:: KUTIPAN DOKUMEN

Bismillaahirrohmaanirrohiim.
Perkenankan kami berbagi,
Adab Menasihati
Islam merupakan agama yang penuh dengan nasihat. Hal ini ditunjukkan oleh sebuah hadis dari Nabi shallallahu ‘alaihi wa sallam, beliau bersabda,
الدِّينُ النَّصِيحَةُ قُلْنَا: لِمَنْ؟ قَالَ: لِلهِ، وَلِكِتَابِهِ، وَلِرَسُولِهِ، وَلِأَئِمَّةِ الْمُسْلِمِينَ وَعَامَّتِهِمْ
“Agama adalah nasihat.” Kami (para sahabat) bertanya, “Untuk siapa?” Beliau menjawab, “Untuk Allah, kitab-Nya, Rasul-Nya, para pemimpin kaum muslimin, dan umat muslim seluruhnya.” (HR. Muslim no. 55)
Namun, dalam menyampaikan nasihat terdapat adab-adab yang perlu diperhatikan, sehingga nasihat yang kita berikan bernilai pahala di sisi Allah dan membawa kebaikan untuk kita bersama. Berikut ini beberapa adab dalam memberikan nasihat:
Adab yang pertama: Ikhlas mengharapkan rida Allah dan mengikuti tuntunan Nabi shallallahu ‘alaihi wa sallam.
Suatu amal kebaikan tidak akan diterima oleh Allah, kecuali dengan niat yang ikhlas. Rasulullah shallallahu ‘alaihi wa sallam bersabda,
إِنَّمَا الأعْمَالُ بِالنِّيَّةِ، وَإِنَّمَا لاِمْرِئٍ مَا نَوَى
“Sesungguhnya amalan itu tergantung niatnya, dan seseorang mendapatkan ganjaran sesuai niatnya.” (HR. Bukhari)
Al-Fudhail bin ‘Iyadh rahimahullah tatkala menjelaskan firman Allah surat Al-Mulk ayat 2,
لِيَبْلُوَكُمْ أَيُّكُمْ أَحْسَنُ عَمَلًا
“Supaya Dia menguji kamu, siapa di antara kamu yang lebih baik amalnya.”

::::

## URAIAN LATIHAN
Tuliskan tanpa perubahan bagian teks tentang adab menasihati, mulai dari "Bismillaahirrohmaanirrohiim." sampai dengan "Muslim no. 55)", termasuk kata-kata terakhir itu.

:: DATA TERSEDIA

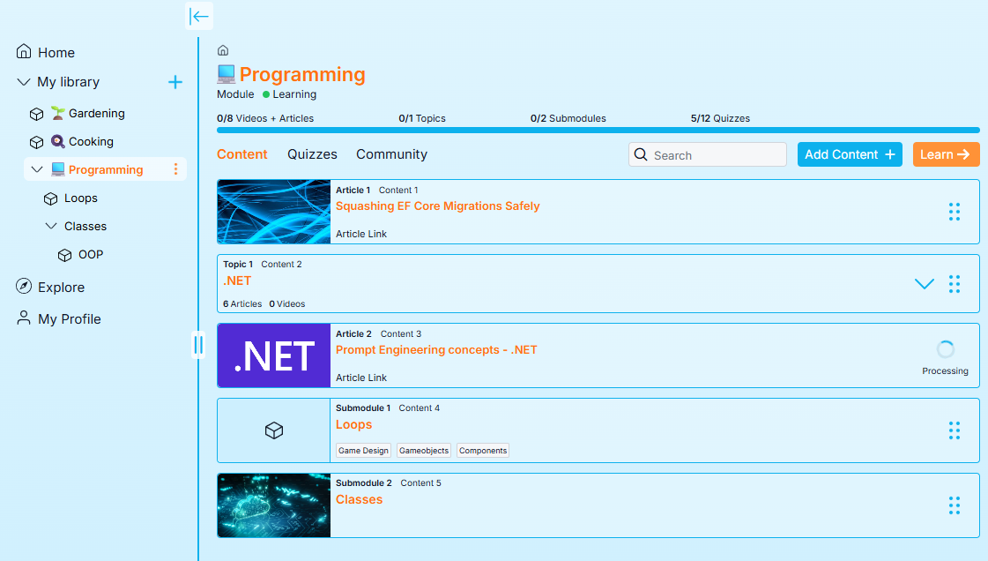Open dots menu for Loops submodule
The width and height of the screenshot is (988, 561).
pos(954,430)
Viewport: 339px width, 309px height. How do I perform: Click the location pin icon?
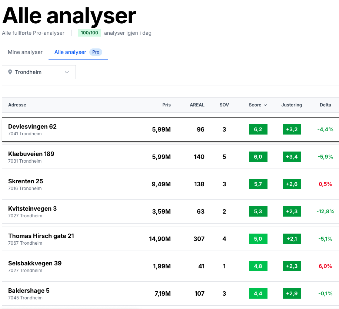tap(10, 72)
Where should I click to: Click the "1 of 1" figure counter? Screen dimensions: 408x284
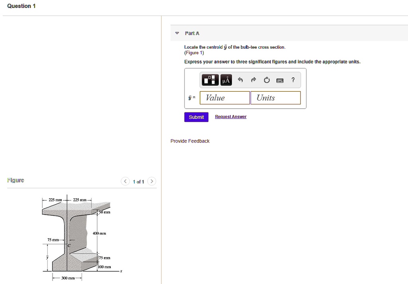click(138, 182)
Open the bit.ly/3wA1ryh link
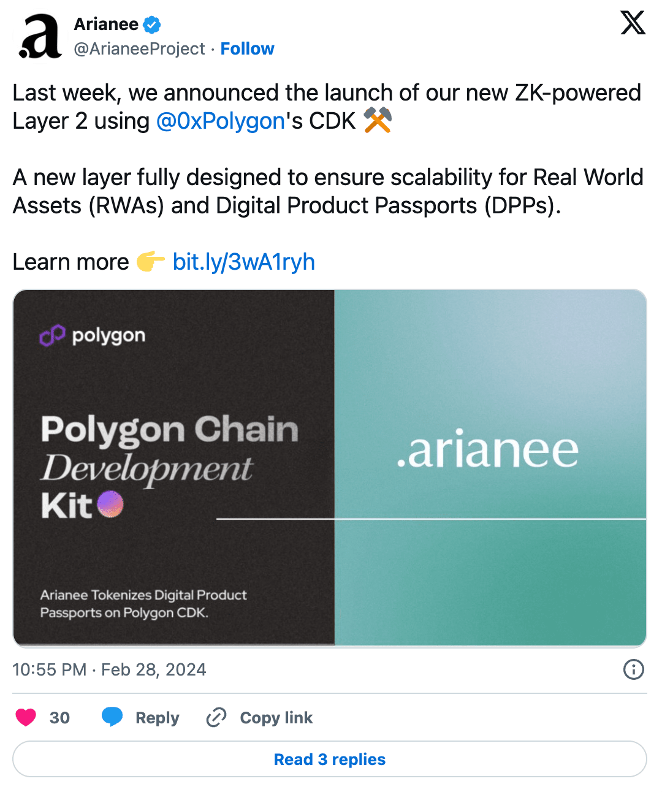Screen dimensions: 662x792 [243, 262]
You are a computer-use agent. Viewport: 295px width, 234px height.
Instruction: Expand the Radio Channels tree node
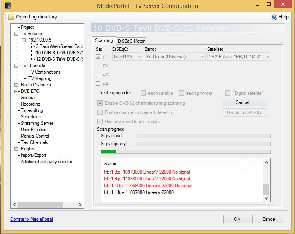coord(16,85)
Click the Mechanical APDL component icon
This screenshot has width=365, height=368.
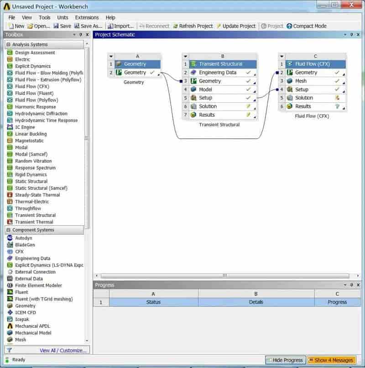coord(10,326)
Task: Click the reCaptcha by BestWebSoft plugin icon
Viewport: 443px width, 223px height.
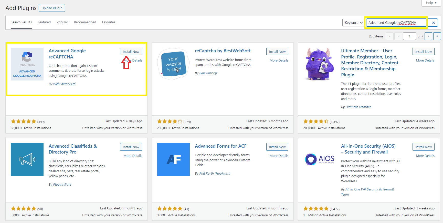Action: [173, 64]

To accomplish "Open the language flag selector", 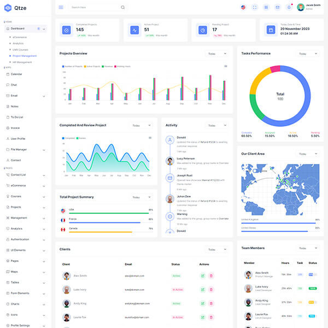I will 243,7.
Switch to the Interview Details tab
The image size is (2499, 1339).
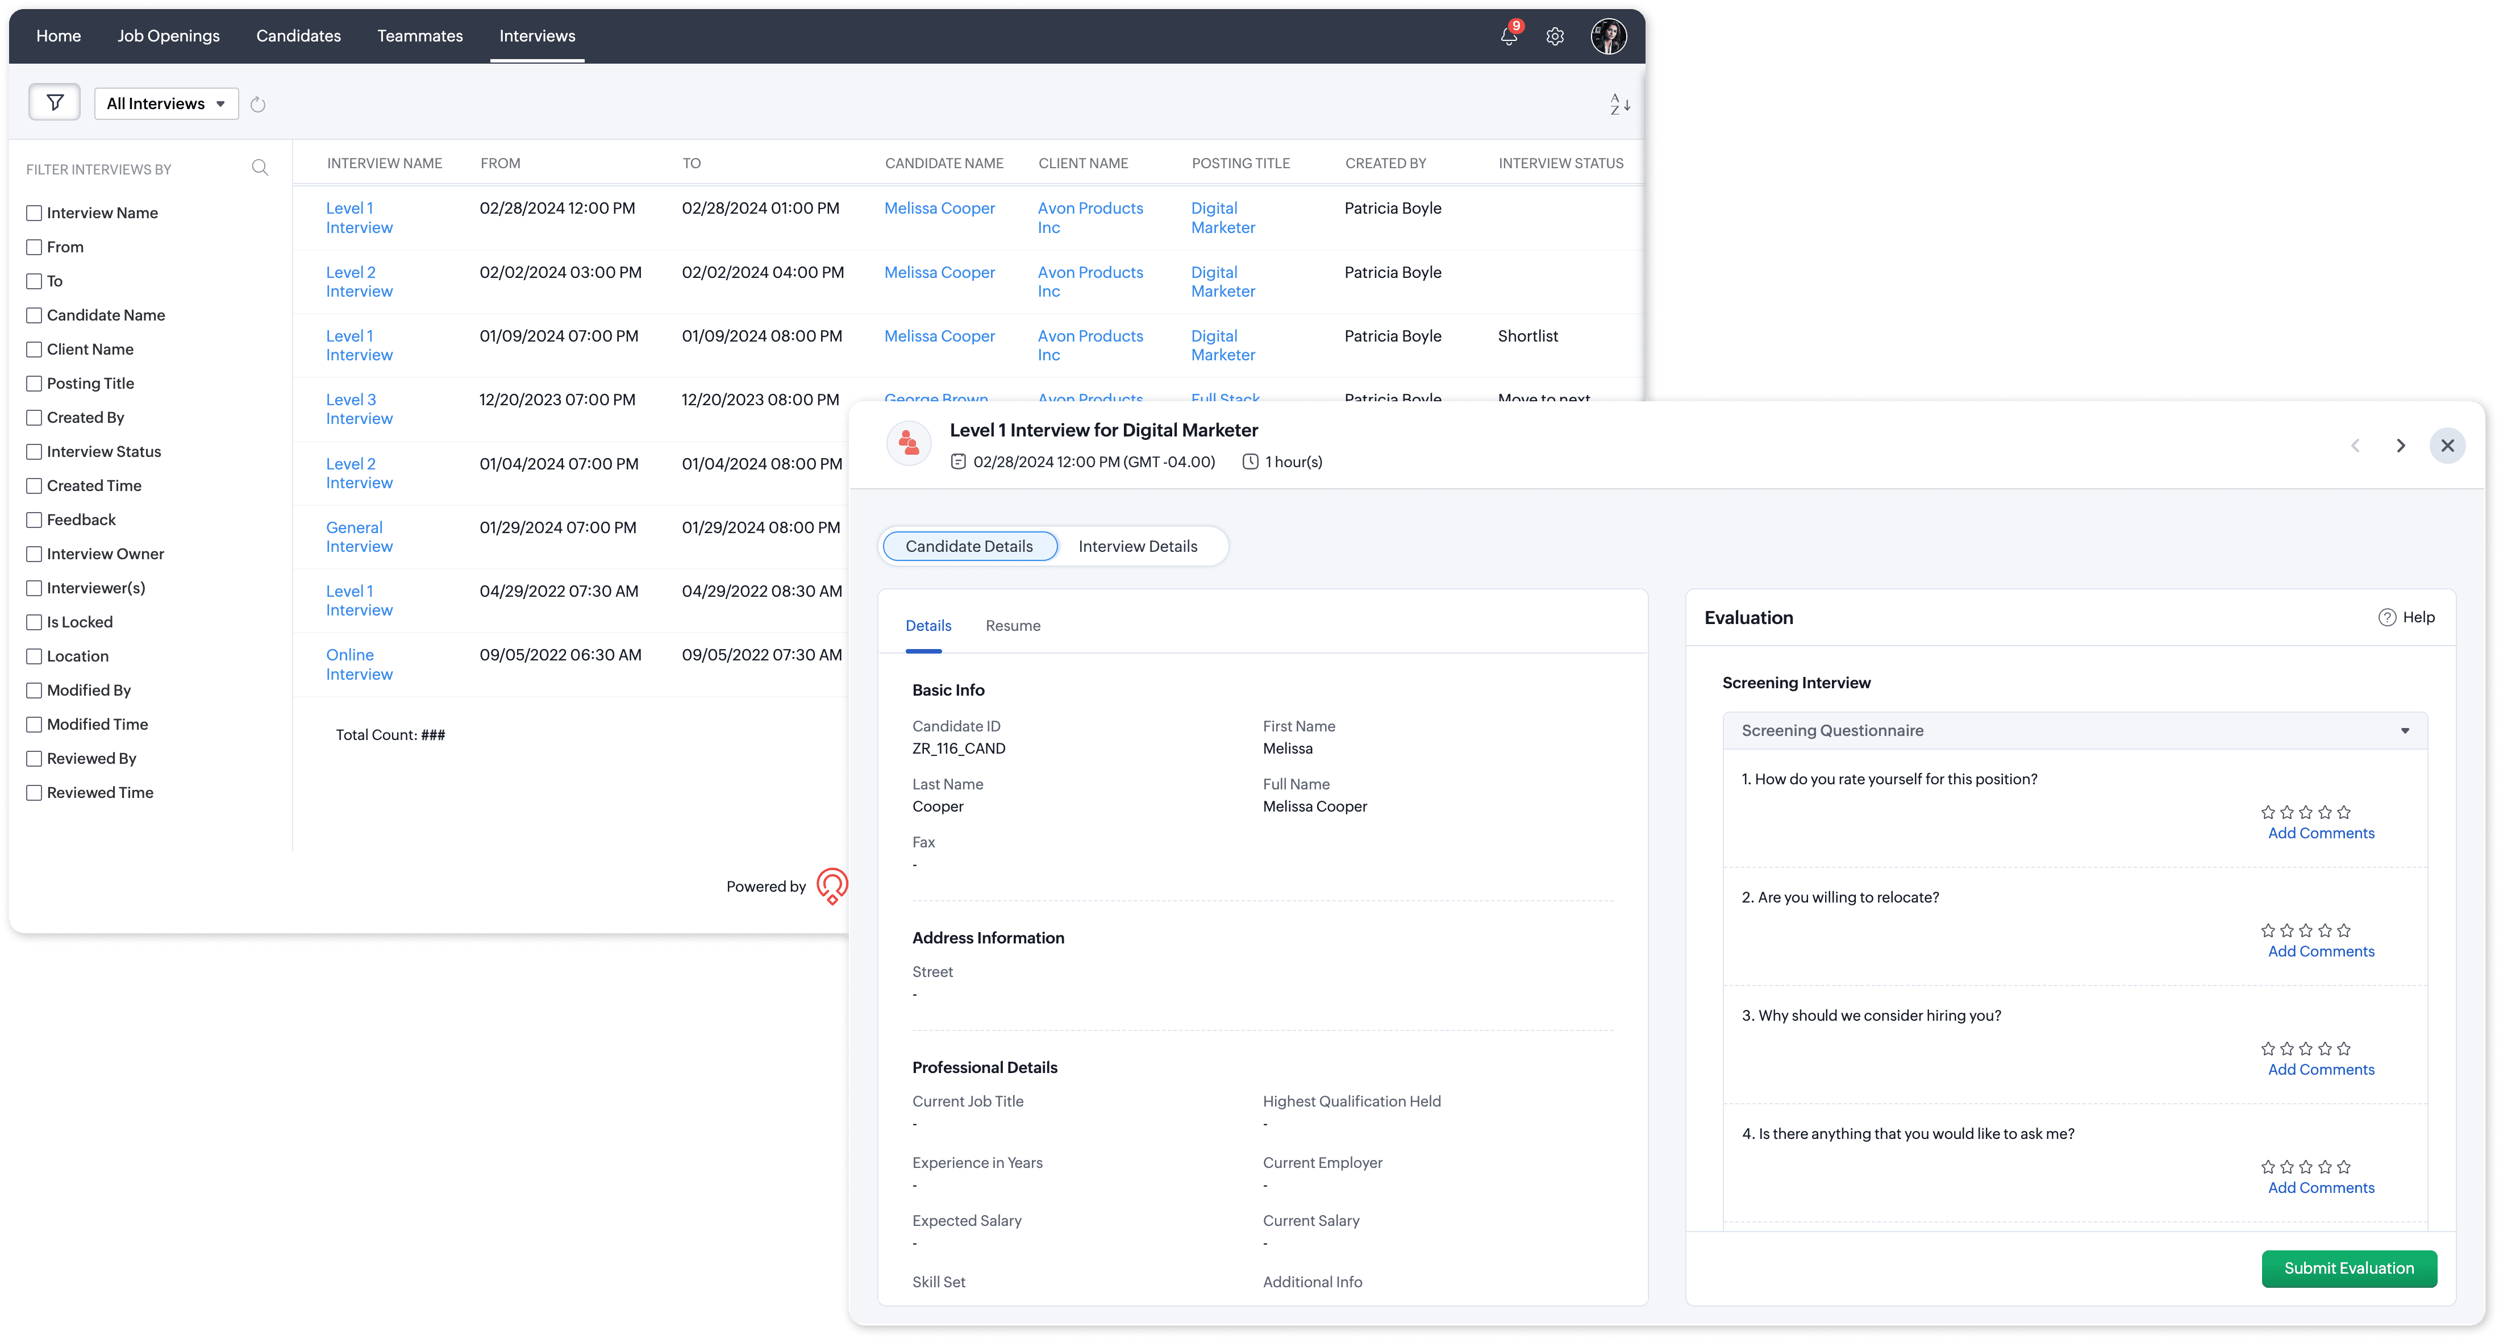click(x=1138, y=546)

::::

## PENYELESAIAN TUGAS
Bismillaahirrohmaanirrohiim.
Perkenankan kami berbagi,
Adab Menasihati
Islam merupakan agama yang penuh dengan nasihat. Hal ini ditunjukkan oleh sebuah hadis dari Nabi shallallahu ‘alaihi wa sallam, beliau bersabda,
الدِّينُ النَّصِيحَةُ قُلْنَا: لِمَنْ؟ قَالَ: لِلهِ، وَلِكِتَابِهِ، وَلِرَسُولِهِ، وَلِأَئِمَّةِ الْمُسْلِمِينَ وَعَامَّتِهِمْ
“Agama adalah nasihat.” Kami (para sahabat) bertanya, “Untuk siapa?” Beliau menjawab, “Untuk Allah, kitab-Nya, Rasul-Nya, para pemimpin kaum muslimin, dan umat muslim seluruhnya.” (HR. Muslim no. 55)